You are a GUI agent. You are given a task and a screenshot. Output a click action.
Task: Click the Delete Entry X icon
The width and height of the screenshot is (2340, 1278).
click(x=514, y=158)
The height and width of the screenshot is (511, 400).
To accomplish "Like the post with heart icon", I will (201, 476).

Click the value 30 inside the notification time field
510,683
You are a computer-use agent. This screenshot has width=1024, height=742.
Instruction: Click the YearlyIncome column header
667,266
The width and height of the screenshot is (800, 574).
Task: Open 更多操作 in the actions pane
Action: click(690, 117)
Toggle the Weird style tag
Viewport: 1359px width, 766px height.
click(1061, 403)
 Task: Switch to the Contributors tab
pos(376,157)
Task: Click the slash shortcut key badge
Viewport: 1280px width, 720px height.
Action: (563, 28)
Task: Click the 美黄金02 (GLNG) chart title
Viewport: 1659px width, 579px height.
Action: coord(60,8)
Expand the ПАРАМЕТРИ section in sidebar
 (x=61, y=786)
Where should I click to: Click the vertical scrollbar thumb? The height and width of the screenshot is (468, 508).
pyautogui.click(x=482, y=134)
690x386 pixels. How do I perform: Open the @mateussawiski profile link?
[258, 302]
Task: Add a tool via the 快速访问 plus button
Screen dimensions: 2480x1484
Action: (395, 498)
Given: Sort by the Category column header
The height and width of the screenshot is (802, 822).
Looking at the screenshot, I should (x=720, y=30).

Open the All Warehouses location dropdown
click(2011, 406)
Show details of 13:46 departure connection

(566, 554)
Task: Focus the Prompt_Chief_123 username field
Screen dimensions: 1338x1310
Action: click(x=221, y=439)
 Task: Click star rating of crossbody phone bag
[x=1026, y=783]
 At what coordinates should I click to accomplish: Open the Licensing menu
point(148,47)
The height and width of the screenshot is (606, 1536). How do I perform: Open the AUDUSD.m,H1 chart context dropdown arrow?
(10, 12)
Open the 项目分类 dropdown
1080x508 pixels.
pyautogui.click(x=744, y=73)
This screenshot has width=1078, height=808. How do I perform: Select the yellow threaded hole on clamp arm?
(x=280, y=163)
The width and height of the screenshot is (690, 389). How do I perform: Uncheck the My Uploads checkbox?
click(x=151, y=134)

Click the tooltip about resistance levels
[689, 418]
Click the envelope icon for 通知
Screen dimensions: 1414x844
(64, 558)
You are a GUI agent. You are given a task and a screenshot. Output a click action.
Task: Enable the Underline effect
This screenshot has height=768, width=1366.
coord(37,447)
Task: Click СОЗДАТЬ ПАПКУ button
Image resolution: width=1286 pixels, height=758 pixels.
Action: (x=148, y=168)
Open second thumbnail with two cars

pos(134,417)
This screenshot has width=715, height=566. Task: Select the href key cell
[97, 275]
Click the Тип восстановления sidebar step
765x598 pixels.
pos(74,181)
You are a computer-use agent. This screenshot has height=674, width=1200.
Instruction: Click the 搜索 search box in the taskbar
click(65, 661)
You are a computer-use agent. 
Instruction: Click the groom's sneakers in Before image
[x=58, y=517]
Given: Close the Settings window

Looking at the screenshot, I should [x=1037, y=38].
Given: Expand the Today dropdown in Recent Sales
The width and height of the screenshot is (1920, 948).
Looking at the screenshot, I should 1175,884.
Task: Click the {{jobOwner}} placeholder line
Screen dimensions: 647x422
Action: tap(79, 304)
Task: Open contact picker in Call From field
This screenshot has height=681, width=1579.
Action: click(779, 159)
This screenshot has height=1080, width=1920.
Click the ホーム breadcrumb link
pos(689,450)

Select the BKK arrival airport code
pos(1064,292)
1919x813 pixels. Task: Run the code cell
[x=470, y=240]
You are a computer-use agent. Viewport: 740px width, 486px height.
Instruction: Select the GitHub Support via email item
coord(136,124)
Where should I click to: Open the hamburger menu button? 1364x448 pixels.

————————

Copy out the records word for word, from their first line through the line containing "click(x=514, y=158)", inclusive.

§ Reply to the task:
You are a GUI agent. You are given a task and a screenshot. Output a click action.
Task: Click the Delete Entry X icon
The width and height of the screenshot is (2340, 1278).
click(x=514, y=158)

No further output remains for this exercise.